== Assigned task ==
Go through the records below and report each line with "agent" in it.
::: Source data
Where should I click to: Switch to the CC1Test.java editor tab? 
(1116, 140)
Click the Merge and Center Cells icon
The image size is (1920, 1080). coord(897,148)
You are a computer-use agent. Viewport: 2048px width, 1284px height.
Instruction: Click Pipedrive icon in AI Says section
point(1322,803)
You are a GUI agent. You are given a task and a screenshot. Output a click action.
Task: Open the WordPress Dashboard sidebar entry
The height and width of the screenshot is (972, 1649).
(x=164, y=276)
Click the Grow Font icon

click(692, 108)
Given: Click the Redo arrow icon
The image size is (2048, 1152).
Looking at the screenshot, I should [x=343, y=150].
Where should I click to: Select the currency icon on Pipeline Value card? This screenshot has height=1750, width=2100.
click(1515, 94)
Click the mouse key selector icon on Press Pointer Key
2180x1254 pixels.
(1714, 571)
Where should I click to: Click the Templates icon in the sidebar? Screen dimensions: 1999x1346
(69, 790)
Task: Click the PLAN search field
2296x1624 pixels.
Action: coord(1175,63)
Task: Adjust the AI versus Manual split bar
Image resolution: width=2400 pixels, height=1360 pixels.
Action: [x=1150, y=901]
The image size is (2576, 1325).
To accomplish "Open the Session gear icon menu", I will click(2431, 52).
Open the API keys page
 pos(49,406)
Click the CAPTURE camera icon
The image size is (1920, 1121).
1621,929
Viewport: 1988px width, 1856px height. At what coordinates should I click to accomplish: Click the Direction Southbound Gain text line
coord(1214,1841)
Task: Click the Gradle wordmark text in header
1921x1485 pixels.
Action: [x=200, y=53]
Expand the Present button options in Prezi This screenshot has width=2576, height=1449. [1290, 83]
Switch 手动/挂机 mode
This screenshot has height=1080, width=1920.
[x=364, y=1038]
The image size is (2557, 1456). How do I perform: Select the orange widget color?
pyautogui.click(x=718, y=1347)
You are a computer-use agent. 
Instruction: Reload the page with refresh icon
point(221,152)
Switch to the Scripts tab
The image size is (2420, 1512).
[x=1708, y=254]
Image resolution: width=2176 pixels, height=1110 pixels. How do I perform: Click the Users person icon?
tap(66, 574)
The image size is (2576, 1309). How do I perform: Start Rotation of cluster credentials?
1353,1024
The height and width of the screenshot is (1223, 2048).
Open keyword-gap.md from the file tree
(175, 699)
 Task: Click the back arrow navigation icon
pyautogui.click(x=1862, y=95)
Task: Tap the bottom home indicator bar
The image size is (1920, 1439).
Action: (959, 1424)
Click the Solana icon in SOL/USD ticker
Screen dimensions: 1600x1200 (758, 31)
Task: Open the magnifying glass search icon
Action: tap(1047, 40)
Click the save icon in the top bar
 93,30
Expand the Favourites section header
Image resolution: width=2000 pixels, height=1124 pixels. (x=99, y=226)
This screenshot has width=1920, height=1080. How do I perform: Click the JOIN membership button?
::::::
== Task answer ==
You are a computer-use agent. Viewport: 2048px width, 1284px height.
You are a GUI agent. You are given a task and a screenshot. Output a click action.
You are a computer-use agent. 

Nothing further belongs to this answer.